#### Set task:
Arrange the lines of the rows below as a Markdown table with two columns, No. and Line. Number the lines in order, and skip blank ones.

--- start of Listed entries ---

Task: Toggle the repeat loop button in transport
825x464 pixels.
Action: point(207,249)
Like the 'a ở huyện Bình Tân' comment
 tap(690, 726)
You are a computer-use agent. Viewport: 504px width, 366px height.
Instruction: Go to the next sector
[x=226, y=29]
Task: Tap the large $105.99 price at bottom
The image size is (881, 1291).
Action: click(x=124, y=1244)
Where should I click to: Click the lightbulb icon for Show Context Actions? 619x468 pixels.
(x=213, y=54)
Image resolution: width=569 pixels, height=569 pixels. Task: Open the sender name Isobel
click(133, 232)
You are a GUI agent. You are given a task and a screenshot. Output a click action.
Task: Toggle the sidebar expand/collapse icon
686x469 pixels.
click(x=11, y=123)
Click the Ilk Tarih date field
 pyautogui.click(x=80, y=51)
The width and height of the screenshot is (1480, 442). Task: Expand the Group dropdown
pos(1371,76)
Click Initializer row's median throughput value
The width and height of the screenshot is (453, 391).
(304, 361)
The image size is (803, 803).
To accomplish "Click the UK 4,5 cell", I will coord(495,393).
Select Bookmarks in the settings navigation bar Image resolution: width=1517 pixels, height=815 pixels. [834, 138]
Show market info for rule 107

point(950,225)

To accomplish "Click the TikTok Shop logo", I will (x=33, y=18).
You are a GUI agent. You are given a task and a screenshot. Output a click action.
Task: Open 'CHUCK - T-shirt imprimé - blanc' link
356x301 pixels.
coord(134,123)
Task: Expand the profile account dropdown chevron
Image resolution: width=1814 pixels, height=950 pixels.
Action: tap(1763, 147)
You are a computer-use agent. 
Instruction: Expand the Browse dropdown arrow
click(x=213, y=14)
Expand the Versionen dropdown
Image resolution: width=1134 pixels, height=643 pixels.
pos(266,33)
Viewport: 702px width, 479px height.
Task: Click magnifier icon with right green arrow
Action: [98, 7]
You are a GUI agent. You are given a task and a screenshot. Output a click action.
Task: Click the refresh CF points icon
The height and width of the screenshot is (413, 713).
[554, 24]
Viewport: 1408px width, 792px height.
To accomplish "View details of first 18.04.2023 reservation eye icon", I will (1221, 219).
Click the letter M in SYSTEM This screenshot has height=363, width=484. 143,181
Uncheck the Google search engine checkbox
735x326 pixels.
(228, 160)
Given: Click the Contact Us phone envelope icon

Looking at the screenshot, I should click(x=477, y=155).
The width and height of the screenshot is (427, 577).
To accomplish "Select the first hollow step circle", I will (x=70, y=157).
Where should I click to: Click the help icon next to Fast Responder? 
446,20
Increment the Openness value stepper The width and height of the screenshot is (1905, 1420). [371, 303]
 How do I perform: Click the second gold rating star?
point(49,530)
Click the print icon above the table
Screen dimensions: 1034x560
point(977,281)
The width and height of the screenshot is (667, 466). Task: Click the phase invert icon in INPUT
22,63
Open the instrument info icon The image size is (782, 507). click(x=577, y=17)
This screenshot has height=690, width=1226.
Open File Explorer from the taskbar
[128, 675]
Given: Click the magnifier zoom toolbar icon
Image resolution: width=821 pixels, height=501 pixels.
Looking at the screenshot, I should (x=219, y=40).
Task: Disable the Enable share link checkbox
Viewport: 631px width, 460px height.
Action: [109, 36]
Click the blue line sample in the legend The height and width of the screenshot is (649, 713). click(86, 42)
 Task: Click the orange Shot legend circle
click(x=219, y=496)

--- end of Listed entries ---

#### Full solution:
| No. | Line |
|---|---|
| 1 | Task: Toggle the repeat loop button in transport |
| 2 | 825x464 pixels. |
| 3 | Action: point(207,249) |
| 4 | Like the 'a ở huyện Bình Tân' comment |
| 5 |  tap(690, 726) |
| 6 | You are a computer-use agent. Viewport: 504px width, 366px height. |
| 7 | Instruction: Go to the next sector |
| 8 | [x=226, y=29] |
| 9 | Task: Tap the large $105.99 price at bottom |
| 10 | The image size is (881, 1291). |
| 11 | Action: click(x=124, y=1244) |
| 12 | Where should I click to: Click the lightbulb icon for Show Context Actions? 619x468 pixels. |
| 13 | (x=213, y=54) |
| 14 | Image resolution: width=569 pixels, height=569 pixels. Task: Open the sender name Isobel |
| 15 | click(133, 232) |
| 16 | You are a GUI agent. You are given a task and a screenshot. Output a click action. |
| 17 | Task: Toggle the sidebar expand/collapse icon |
| 18 | 686x469 pixels. |
| 19 | click(x=11, y=123) |
| 20 | Click the Ilk Tarih date field |
| 21 |  pyautogui.click(x=80, y=51) |
| 22 | The width and height of the screenshot is (1480, 442). Task: Expand the Group dropdown |
| 23 | pos(1371,76) |
| 24 | Click Initializer row's median throughput value |
| 25 | The width and height of the screenshot is (453, 391). |
| 26 | (304, 361) |
| 27 | The image size is (803, 803). |
| 28 | To accomplish "Click the UK 4,5 cell", I will coord(495,393). |
| 29 | Select Bookmarks in the settings navigation bar Image resolution: width=1517 pixels, height=815 pixels. [834, 138] |
| 30 | Show market info for rule 107 |
| 31 | point(950,225) |
| 32 | To accomplish "Click the TikTok Shop logo", I will (x=33, y=18). |
| 33 | You are a GUI agent. You are given a task and a screenshot. Output a click action. |
| 34 | Task: Open 'CHUCK - T-shirt imprimé - blanc' link |
| 35 | 356x301 pixels. |
| 36 | coord(134,123) |
| 37 | Task: Expand the profile account dropdown chevron |
| 38 | Image resolution: width=1814 pixels, height=950 pixels. |
| 39 | Action: tap(1763, 147) |
| 40 | You are a computer-use agent.  |
| 41 | Instruction: Expand the Browse dropdown arrow |
| 42 | click(x=213, y=14) |
| 43 | Expand the Versionen dropdown |
| 44 | Image resolution: width=1134 pixels, height=643 pixels. |
| 45 | pos(266,33) |
| 46 | Viewport: 702px width, 479px height. |
| 47 | Task: Click magnifier icon with right green arrow |
| 48 | Action: [98, 7] |
| 49 | You are a GUI agent. You are given a task and a screenshot. Output a click action. |
| 50 | Task: Click the refresh CF points icon |
| 51 | The height and width of the screenshot is (413, 713). |
| 52 | [554, 24] |
| 53 | Viewport: 1408px width, 792px height. |
| 54 | To accomplish "View details of first 18.04.2023 reservation eye icon", I will (1221, 219). |
| 55 | Click the letter M in SYSTEM This screenshot has height=363, width=484. 143,181 |
| 56 | Uncheck the Google search engine checkbox |
| 57 | 735x326 pixels. |
| 58 | (228, 160) |
| 59 | Given: Click the Contact Us phone envelope icon |
| 60 | Looking at the screenshot, I should click(x=477, y=155). |
| 61 | The width and height of the screenshot is (427, 577). |
| 62 | To accomplish "Select the first hollow step circle", I will (x=70, y=157). |
| 63 | Where should I click to: Click the help icon next to Fast Responder?  |
| 64 | 446,20 |
| 65 | Increment the Openness value stepper The width and height of the screenshot is (1905, 1420). [371, 303] |
| 66 |  How do I perform: Click the second gold rating star? |
| 67 | point(49,530) |
| 68 | Click the print icon above the table |
| 69 | Screen dimensions: 1034x560 |
| 70 | point(977,281) |
| 71 | The width and height of the screenshot is (667, 466). Task: Click the phase invert icon in INPUT |
| 72 | 22,63 |
| 73 | Open the instrument info icon The image size is (782, 507). click(x=577, y=17) |
| 74 | This screenshot has height=690, width=1226. |
| 75 | Open File Explorer from the taskbar |
| 76 | [128, 675] |
| 77 | Given: Click the magnifier zoom toolbar icon |
| 78 | Image resolution: width=821 pixels, height=501 pixels. |
| 79 | Looking at the screenshot, I should (x=219, y=40). |
| 80 | Task: Disable the Enable share link checkbox |
| 81 | Viewport: 631px width, 460px height. |
| 82 | Action: [109, 36] |
| 83 | Click the blue line sample in the legend The height and width of the screenshot is (649, 713). click(86, 42) |
| 84 |  Task: Click the orange Shot legend circle |
| 85 | click(x=219, y=496) |